NO SÁBADO , quando cheguei ao sacrossanto templo de Zé Cabala, que fica no quartinho dos fundos de sua casa, encontrei-o sentado em posição de lótus. Mal ele me viu e disse: "Já sei, você quer falar com um grande narrador do rádio, não é?"
"Exatamente", respondi impressionado. "Como o senhor sabe? Previu a minha chegada pelos astros? Leu a minha mente? Foi informado por um espírito?" "Não, é que ele estaria fazendo 80 anos hoje, e jornalistas adoram efemérides. Bem, vamos lá."
Então ele entoou um mantra que parecia um rádio mal sintonizado, até que falou: "Abrem-se as cortinas! Começa o espetáculo!" "Fiori Gigliotti?" "A seu dispor."

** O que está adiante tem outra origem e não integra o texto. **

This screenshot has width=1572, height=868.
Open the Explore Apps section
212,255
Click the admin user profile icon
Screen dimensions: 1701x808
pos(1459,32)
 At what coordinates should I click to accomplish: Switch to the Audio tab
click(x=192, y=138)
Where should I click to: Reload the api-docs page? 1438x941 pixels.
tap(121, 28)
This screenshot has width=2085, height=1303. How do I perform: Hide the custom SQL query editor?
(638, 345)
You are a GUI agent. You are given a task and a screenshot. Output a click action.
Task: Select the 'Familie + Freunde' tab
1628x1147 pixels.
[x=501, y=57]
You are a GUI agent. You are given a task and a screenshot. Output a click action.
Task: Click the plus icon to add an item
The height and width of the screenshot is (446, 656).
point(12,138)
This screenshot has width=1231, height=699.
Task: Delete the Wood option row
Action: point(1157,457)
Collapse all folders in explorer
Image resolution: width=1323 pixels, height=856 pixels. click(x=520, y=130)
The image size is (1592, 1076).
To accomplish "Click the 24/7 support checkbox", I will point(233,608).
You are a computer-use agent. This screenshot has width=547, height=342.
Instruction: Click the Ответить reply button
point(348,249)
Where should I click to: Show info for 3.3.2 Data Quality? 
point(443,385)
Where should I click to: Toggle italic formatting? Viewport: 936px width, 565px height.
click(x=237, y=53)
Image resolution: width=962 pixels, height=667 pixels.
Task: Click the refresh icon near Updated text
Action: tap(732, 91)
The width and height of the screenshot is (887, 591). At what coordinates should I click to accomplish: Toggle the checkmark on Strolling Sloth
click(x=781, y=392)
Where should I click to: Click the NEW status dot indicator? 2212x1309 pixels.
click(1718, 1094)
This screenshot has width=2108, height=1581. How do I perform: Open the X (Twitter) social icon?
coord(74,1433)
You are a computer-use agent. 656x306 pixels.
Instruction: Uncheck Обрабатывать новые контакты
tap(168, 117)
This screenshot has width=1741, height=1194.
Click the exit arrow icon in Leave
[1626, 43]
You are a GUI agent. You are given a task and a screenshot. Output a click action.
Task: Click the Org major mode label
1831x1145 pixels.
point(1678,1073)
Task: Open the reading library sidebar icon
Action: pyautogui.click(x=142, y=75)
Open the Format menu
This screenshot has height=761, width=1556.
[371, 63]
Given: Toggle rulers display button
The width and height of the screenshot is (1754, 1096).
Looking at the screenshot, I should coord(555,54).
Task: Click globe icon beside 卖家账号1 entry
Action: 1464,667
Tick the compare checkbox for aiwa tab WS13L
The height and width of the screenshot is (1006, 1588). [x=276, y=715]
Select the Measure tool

"Puxa, que emoção! Sabe que eu narrava os meus jogos de botão imitando o senhor? Eu usava todos os seus bordões: "O teeempo passa", "Crepúsculo de jogo!", "Uma Beleza de Gol!", "Aguenta, coração!'".
"Ora, ora..." "É verdade. Mas vamos deixar de tietagem e começar a entrevista.
Quando o sr. começou a trabalhar?" "Bom, meu pai morreu muito cedo, quando eu tinha de 12 para 13 anos. Éramos em nove irmãos, e eu precisava me virar. Então peguei uma caixa de sabão e fiz uma caixa de engraxar sapatos."
"E como locutor de rádio?" "Foi com 17 anos, lá em Lins. Eu escrevia um programa chamado "A Marcha do Esporte" e pedi para apresentá-lo, porque o locutor não se interessava por futebol. A princípio os diretores relutaram, mas, quando deixaram, a audiência do programa subiu uma barbaridade."
"É verdade que, quando o senhor trabalhava em Araçatuba, no fim da década de 40, fazia tanto sucesso que uma fã chegou a pular a janela de sua pensão; e o pai dela queria obrigá-los a se casarem?" "Vamos falar de futebol, filho."
"E depois, quando o senhor se casou com dona Adelaide, havia mesmo seis seguranças para lhe proteger de algumas fãs inconformadas?" "Voltemos ao futebol..." "Está bem. Quando foi sua estréia como narrador?" "Em 1952, num jogo-treino entre a seleção paulista e o Santos."
"Para que time o senhor torcia?" "Eu gostava do Linense, do qual também fui jogador."
"Qual o melhor jogo ao qual o senhor assistiu?" "Santos e Benfica, na final da Copa Intercontinental de 62."
"E o mais emocionante?" "Brasil e Espanha, na Copa do Chile. O Pelé tinha se machucado, e a Espanha tinha uma seleção muito forte, que ainda por cima começou ganhando de 1 a 0. Eu fiquei desesperado. Mas o Brasil virou para 2 a 1.
Foi uma emoção fantástica, porque, se a seleção perdesse, a Copa também estava perdida."
"O sr. esteve em quantas Copas?" "Em dez. Por azar, ou sorte, morri antes de começar a última."
"E o senhor sempre pensou em ser narrador?" "Sim. Lembro que, quando eu era criança e ia ao campo, narrava o jogo numa lata de tomate vazia."
"Bem, obrigado, acho que por hoje é só. O senhor poderia encerrar a entrevista daquele jeito?" "Será um prazer: Fecham-se as cortinas e termina o espetáculo!"